One such customer, Warisha, shares her experience: “I purchased some skincare from a page that was recommended by an influencer that has nearly 300,000 followers on Instagram.
“They claim that they sell completely original products.
“Surprisingly, the reviews were also good. However, when I received the products, they turned out to be extremely good dupes.
“I have relatives in the United States who often bring the same articles.”
“That’s how I knew that they were fake when I compared the original empty bottles to the ones I received from the brand.
“There were only minor differences, which couldn’t be spotted by people who didn’t usually use original ones.
“I tried reaching their customer support for an exchange or return, but they never responded.”

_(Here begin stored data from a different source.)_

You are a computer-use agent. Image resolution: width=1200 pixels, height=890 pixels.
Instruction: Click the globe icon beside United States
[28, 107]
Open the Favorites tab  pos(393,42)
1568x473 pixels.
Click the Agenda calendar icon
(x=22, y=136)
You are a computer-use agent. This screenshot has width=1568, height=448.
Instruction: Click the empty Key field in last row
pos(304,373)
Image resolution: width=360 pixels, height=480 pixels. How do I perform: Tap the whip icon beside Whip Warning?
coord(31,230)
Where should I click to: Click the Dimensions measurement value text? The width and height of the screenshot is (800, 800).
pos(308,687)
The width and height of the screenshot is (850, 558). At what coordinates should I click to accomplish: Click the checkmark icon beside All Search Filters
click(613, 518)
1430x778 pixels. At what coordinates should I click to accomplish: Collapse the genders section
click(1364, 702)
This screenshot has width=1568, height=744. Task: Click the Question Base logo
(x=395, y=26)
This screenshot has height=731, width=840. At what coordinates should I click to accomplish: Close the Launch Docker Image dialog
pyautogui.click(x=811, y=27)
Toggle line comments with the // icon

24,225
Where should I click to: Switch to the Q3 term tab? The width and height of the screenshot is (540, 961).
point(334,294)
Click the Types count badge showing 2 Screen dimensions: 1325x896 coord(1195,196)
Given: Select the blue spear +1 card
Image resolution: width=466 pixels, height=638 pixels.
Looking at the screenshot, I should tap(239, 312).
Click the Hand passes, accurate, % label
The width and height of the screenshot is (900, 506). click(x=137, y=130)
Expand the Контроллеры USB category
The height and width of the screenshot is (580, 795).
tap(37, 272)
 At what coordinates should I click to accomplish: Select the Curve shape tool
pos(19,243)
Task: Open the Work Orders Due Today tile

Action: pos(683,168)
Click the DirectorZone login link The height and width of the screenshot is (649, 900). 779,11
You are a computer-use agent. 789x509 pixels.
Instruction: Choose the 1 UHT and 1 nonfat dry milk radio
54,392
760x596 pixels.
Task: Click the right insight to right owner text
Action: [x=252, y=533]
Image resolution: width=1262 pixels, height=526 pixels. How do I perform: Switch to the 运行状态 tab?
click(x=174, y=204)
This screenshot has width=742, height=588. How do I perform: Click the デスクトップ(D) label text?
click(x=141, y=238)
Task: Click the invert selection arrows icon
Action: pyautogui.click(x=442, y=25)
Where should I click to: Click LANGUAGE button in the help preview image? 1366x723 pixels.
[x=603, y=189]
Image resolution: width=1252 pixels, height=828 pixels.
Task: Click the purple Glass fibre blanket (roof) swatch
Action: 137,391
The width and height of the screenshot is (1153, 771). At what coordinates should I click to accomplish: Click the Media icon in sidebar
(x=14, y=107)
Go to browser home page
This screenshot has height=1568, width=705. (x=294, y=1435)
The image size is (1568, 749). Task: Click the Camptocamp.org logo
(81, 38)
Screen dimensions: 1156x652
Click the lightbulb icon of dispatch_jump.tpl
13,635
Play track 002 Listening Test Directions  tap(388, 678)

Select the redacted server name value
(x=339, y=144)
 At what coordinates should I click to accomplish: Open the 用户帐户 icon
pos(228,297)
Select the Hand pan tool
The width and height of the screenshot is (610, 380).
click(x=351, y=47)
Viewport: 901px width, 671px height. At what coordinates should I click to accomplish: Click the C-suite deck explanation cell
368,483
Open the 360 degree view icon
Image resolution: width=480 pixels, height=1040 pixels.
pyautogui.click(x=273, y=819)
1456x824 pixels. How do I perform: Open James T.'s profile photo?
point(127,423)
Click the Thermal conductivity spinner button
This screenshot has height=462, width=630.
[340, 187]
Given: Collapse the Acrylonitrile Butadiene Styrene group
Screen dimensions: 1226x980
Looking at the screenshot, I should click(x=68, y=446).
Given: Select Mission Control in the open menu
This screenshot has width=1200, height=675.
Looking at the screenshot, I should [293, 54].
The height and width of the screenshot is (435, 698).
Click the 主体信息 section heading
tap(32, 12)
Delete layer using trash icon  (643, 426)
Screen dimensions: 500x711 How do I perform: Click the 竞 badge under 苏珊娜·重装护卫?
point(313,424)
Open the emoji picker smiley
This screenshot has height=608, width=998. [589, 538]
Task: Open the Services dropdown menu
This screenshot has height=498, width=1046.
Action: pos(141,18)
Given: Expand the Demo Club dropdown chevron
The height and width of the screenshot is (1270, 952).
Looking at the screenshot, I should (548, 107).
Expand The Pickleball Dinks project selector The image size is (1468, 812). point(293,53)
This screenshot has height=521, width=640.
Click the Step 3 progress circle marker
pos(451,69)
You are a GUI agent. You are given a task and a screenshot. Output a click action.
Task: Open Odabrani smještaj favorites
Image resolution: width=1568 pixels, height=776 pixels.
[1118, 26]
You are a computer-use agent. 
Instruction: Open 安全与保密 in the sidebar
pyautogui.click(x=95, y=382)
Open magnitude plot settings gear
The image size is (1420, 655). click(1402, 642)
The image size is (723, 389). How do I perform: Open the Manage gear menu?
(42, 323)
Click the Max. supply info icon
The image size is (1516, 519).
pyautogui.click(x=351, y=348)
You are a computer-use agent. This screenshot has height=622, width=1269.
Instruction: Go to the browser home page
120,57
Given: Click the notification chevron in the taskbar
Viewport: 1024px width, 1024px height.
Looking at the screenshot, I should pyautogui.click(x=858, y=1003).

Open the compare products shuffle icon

“I then contacted the influencer who recommended them. She acted all shocked and said, ‘OMG, I didn’t know they were fake. I also bought from them last month.’
“However, she still has the PR highlight from them. This is a very big e-store we are talking about. Almost every influencer is promoting them.”
Influencers Receiving Different Products
DESIblitz also discovered from several customers that unboxing videos by certain Pakistani influencers often influenced their purchasing decisions.
However, the received product was entirely different from what was showcased.
Amna shares her experience: “The packaging was different. The bottles were different. The product was not good at all.
“From this, I gathered that they sent somewhat differently packed items to influencers to look good and fool people into buying them.”
“I contacted the influencer who had recommended it and showed her the products, but she never reached back, and the brand has still been in her Instagram highlights since then. She never removed it.”
Reselling at a Premium
It has been observed that many influencers are promoting products from brands or companies owned by their friends or family members.
We also discovered that some influencers were endorsing their brands.
It was unveiled that they procured inexpensive makeup from Chinese wholesale platforms like Alibaba.
Subsequently, they affixed their signature labels on the bottles and marked up the prices significantly.
A review on one such brand associated with an influencer stated:
“I ordered Jojoba oil from this brand and just unboxed it. Everyone knows that jojoba oil has either a nutty smell or is completely odourless.
“What they sent me, smells like common olive oil and they charged me triple the price of it in the name of the other fancy oil.”
Personal Discount Codes
Many influencers also possess personal discount codes, which yield them benefits whenever a purchase is made using these codes.
This raises the question: Would they ever criticise a brand that compensates them for promoting their products?
Zainab shares her experience: “I bought a Recommended product from an influencer’s link that they posted.
“The product was smaller than shown and was completely different when using it.”
“It was said to be perfume-free and had no white cast. But it did have a smell and left a white cast on my face. I paid seven thousand rupees for it.”
In light of these discussions, it is crucial to thoroughly examine products before purchasing.
Not everything presented or stated online is necessarily truthful, and conducting your research is vital.
Reviewing page reviews, brand comment sections, and mentions can help mitigate the risk of fraud and scams.